"Where money issues meet IP rights". This weblog looks at financial issues for intellectual property rights: securitisation and collateral, IP valuation for acquisition and balance sheet purposes, tax and R&D breaks, film and product finance, calculating quantum of damages--anything that happens where IP meets money.
Saturday 30 June 2018
Cellular inventions trigger avalanche of activities among companies
Major innovations in cellular technologies arise largely from the substantial Research and Development (R&D) investments and inventions of relatively few companies, followed by widespread collaborations including many more in the process of standard setting.
Inventor inspiration triggers avalanche of activities
The disproportionately large amounts of value created by those with most of the inspiration and perspiration in technology development are not reflected in simplistic and often-inflated metrics that are increasingly being used in patent-licensing rate apportionments, including by the courtsin Fair, Reasonable and Non-Discriminatory (FRAND) licensing disputes. These metrics include the numbers of contributions to the standards and the numbers of patents declared-essential or cursorily judged to be essential to the standards. Thousands of negotiated and executed licensing agreements, including cross-licenses, with various terms in addition to royalty rates—all underpinned by billions of dollars paid annually over many years—much better reflect how patent-protected value is generated and exchanged.
Device manufacturers, network operators, over-the-top (OTT) service providers and end users derive enormous value from extensive and easily-available technologies in published standards from Standard-Setting Organizations (SSOs). That is evident from the huge success of cellular including an extensive market entry in supply and widespread adoption. With significant and increasing division of labor between the few who invent and develop Standard-Essential Patent (SEP) technologies and the many who implement these in manufactures, the formers are increasingly dependent on licensing income—based on their shares of value created and exchanged rather than on simplistic metrics such as numbers of contributions to SSOs or SEP counts—to make adequate financial returns and justify reinvestment in further technology R&D.
Standard-essential technology development lifecycle
New cellular and other standardized-technology innovations proceed in three overlapping and entwined stages:
Conception and invention—typically by a small number of luminaries in no more than a handful of companies
Technology development—by many experts in a relatively small number of companies
Standard setting—with numerous companies participating in technology evaluation and selection, most of whom do little or no standard-essential technology development work themselves outside the SSO.

DATA SHOWN:
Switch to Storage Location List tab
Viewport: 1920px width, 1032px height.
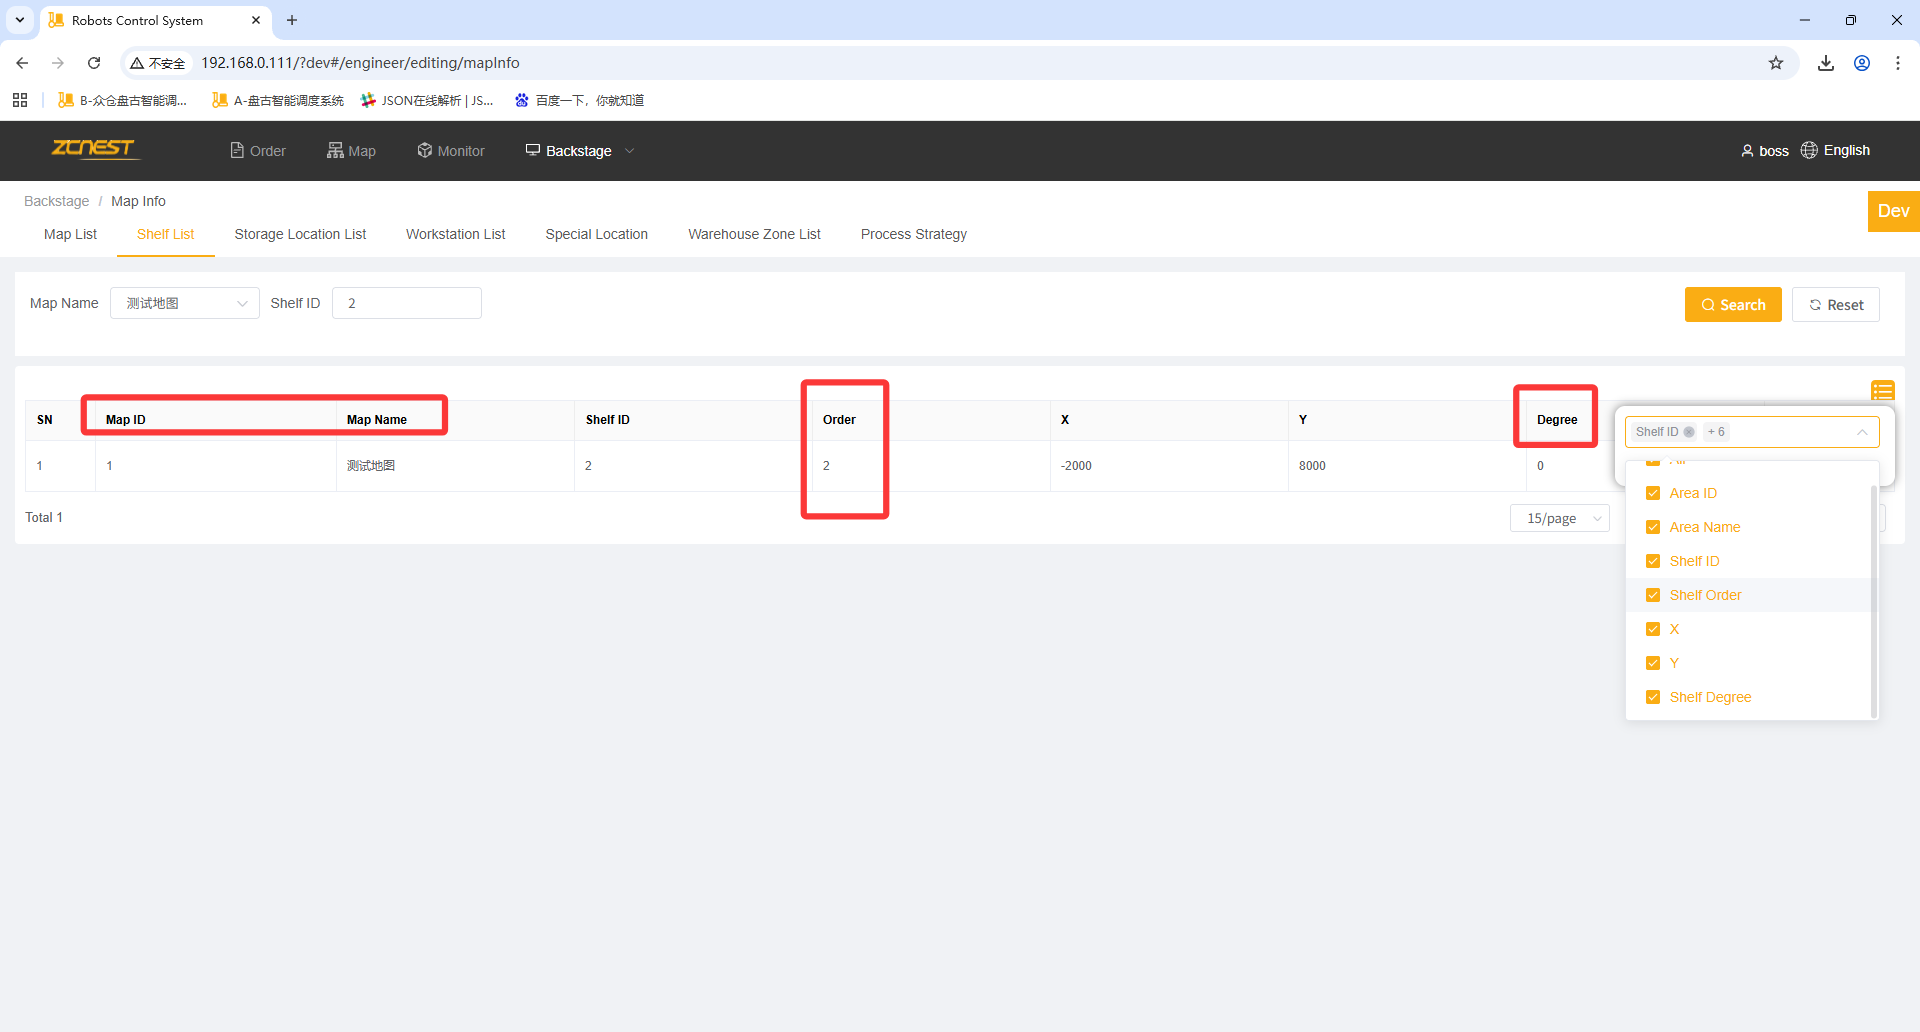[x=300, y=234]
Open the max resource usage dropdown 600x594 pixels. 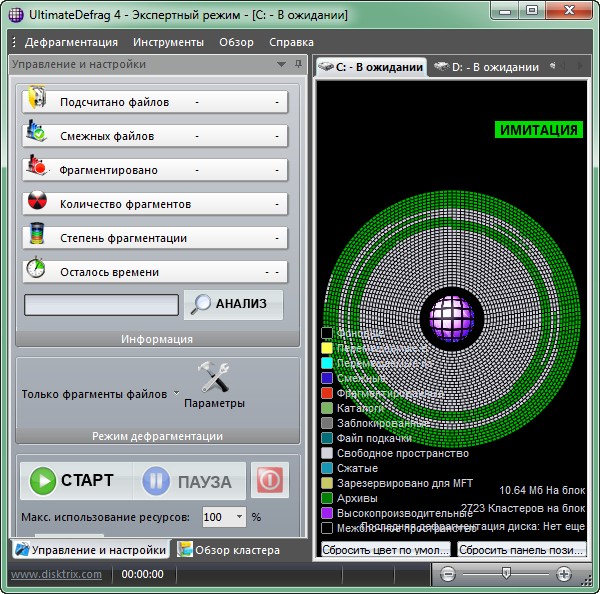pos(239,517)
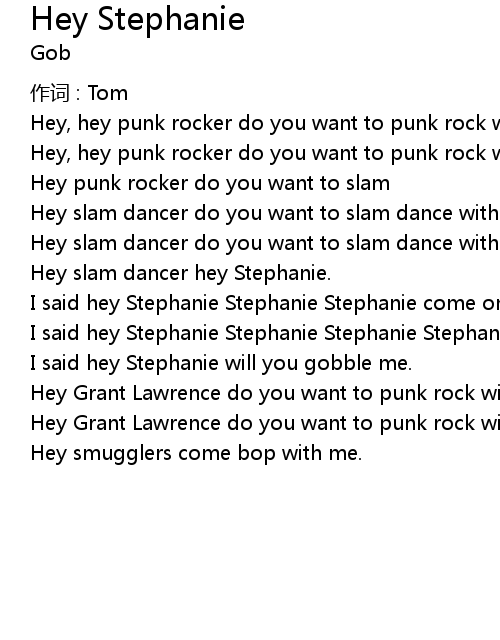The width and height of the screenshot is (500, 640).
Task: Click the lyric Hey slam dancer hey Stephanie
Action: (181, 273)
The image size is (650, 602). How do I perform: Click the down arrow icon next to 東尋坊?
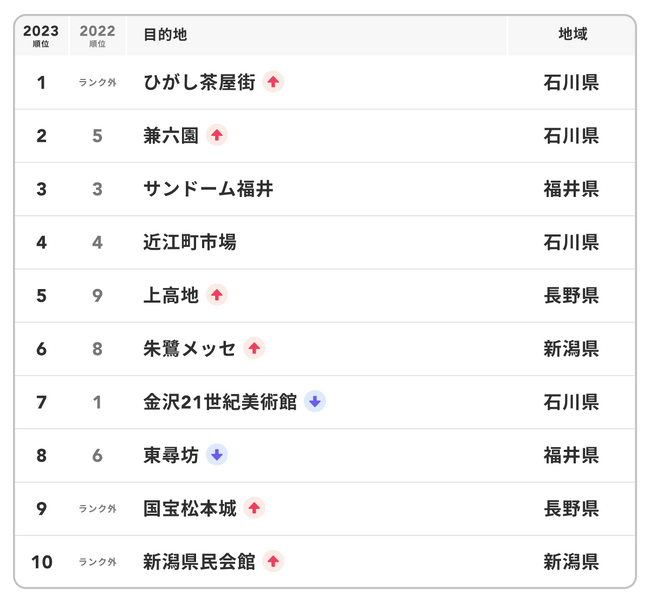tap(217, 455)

...

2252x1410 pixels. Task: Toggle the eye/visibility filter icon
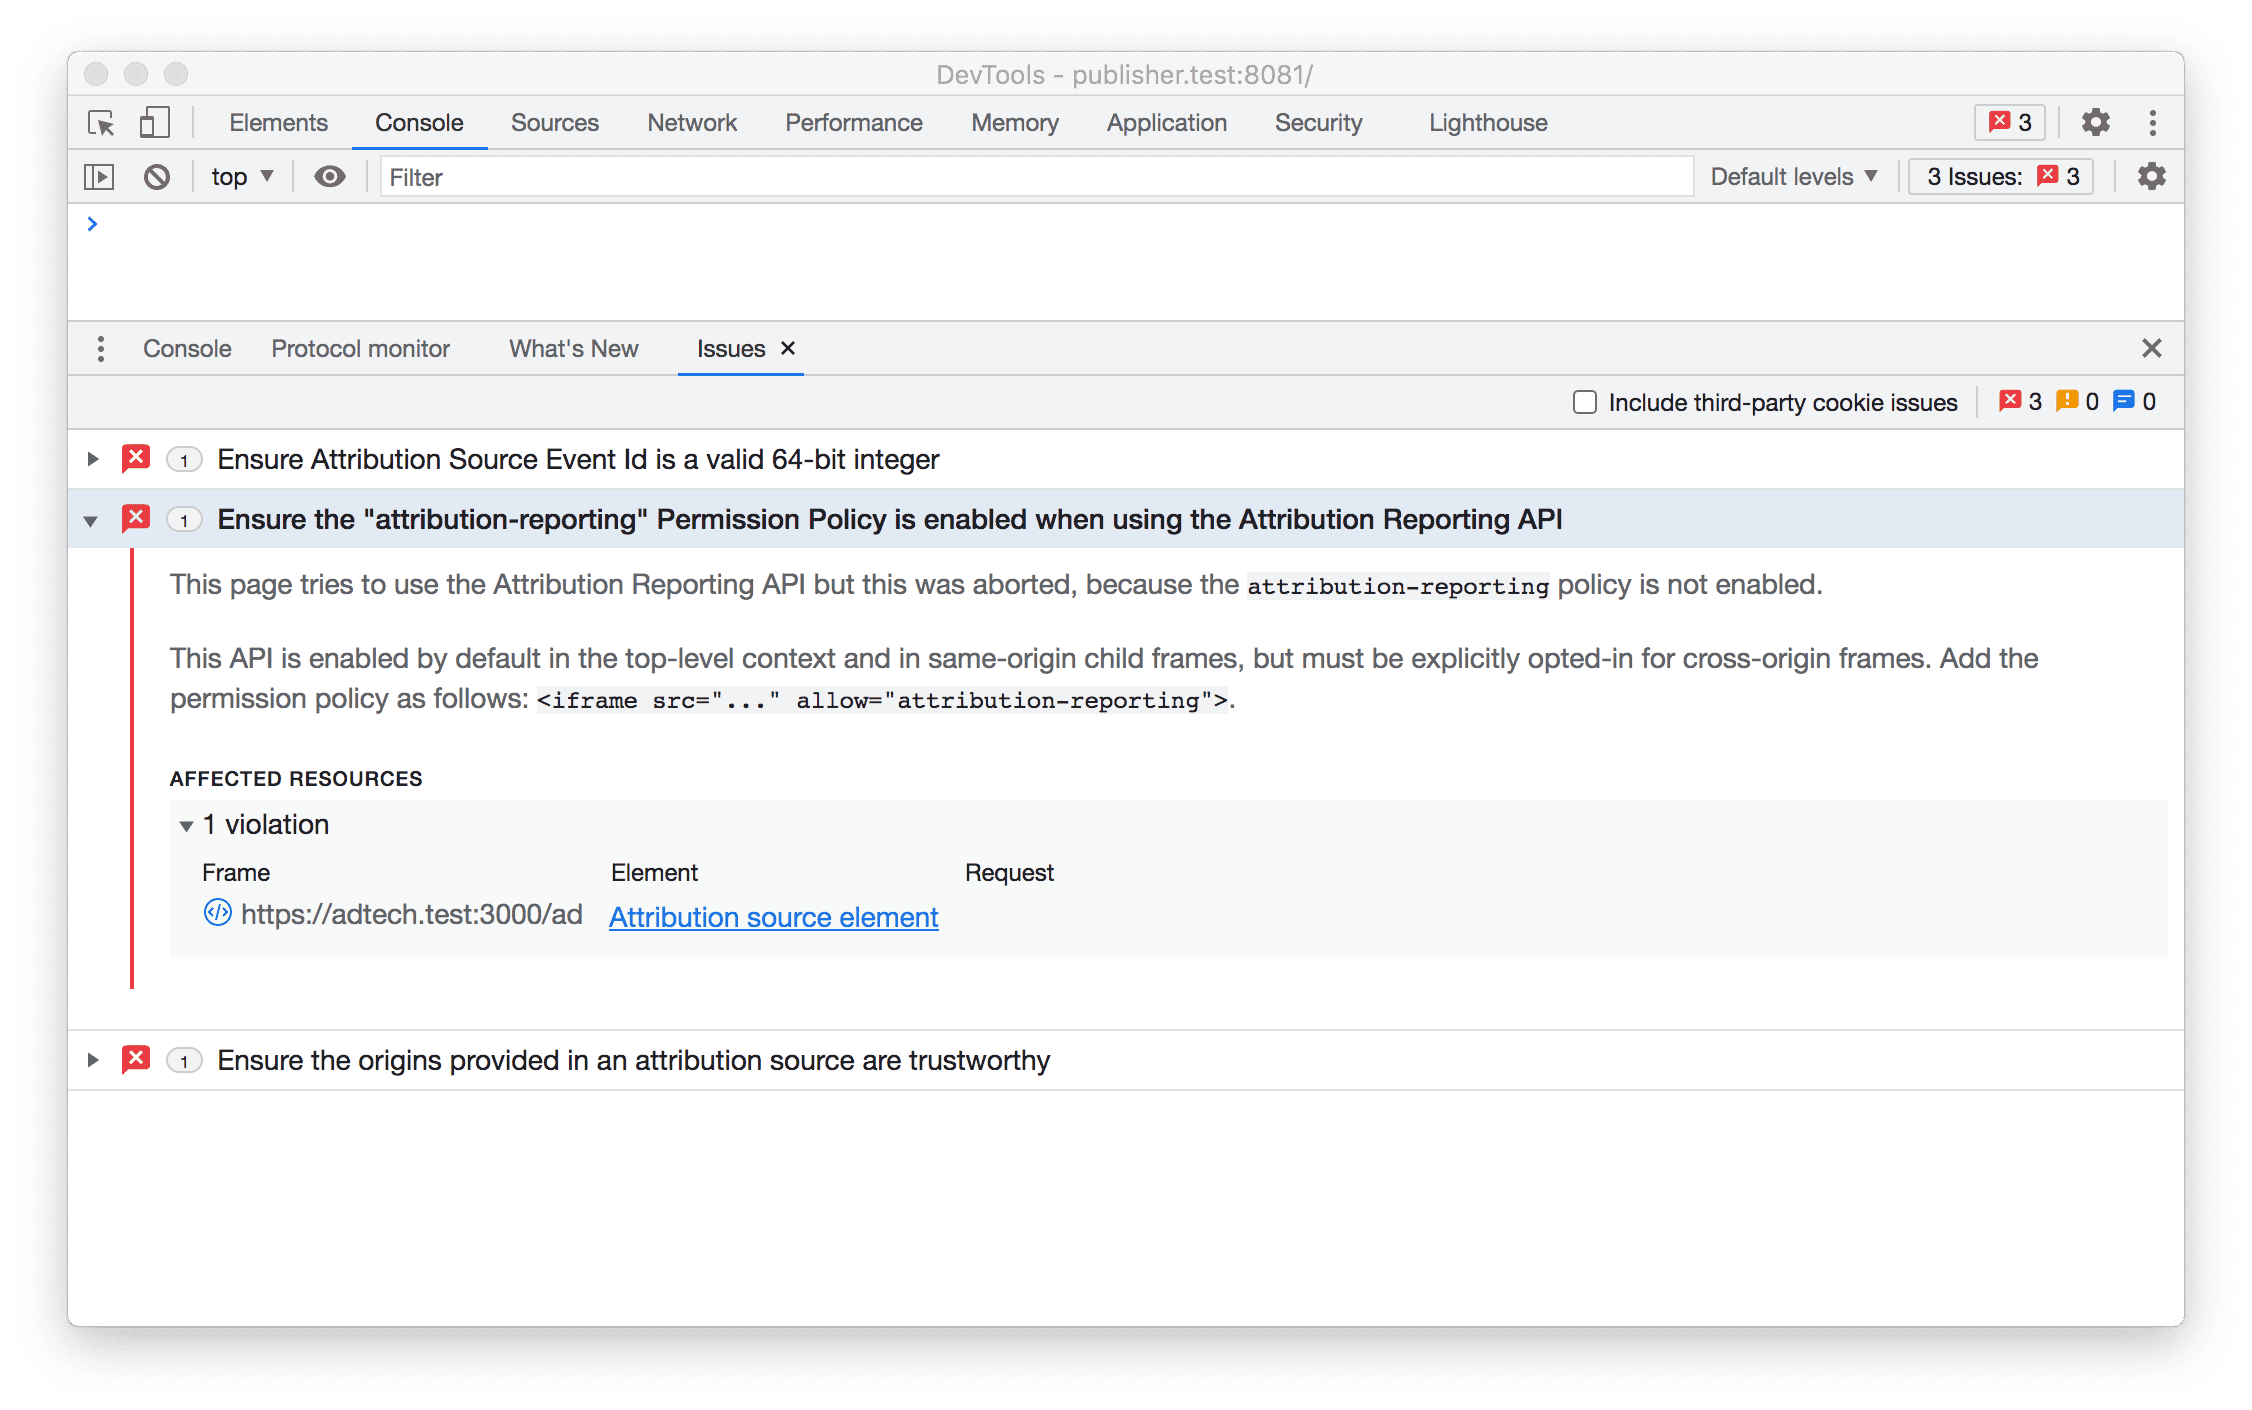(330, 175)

---

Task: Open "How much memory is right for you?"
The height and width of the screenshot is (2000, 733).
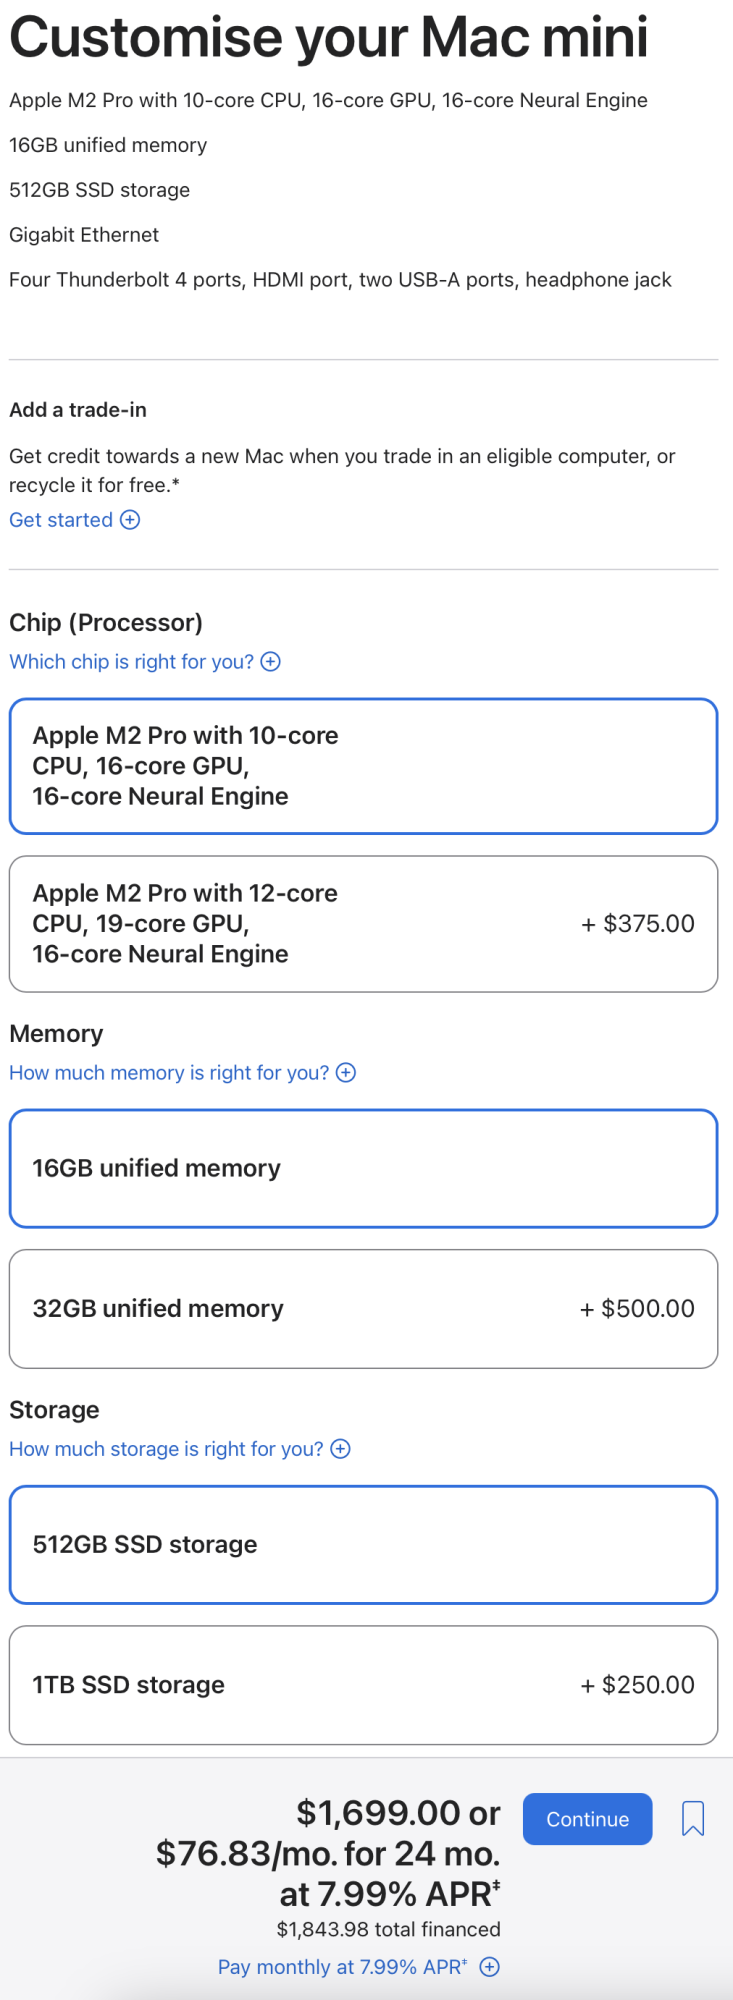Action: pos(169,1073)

WHAT IS ASKED:
a - Using the blog post on cellular inventions, answer these questions:
(i) On what date was the post published?
(ii) According to the post, on what are those who invent and develop SEP technologies increasingly dependent in order to make adequate financial returns?
(iii) In how many overlapping and entwined stages do new cellular and other standardized-technology innovations proceed?
b - Translate this sentence from the blog post on cellular inventions into Spanish: "Major innovations in cellular technologies arise largely from the substantial Research and Development (R&D) investments and inventions of relatively few companies, followed by widespread collaborations including many more in the process of standard setting."
The material that comes after the blog post is separate from it.

OUTPUTS BY TASK:
a -
(i) Saturday 30 June 2018
(ii) Licensing income
(iii) Three

b - Las principales innovaciones en tecnologías celulares surgen en gran medida de las considerables inversiones en Investigación y Desarrollo (I+D) y de las invenciones de relativamente pocas empresas, seguidas de amplias colaboraciones que incluyen a muchas más en el proceso de establecimiento de normas.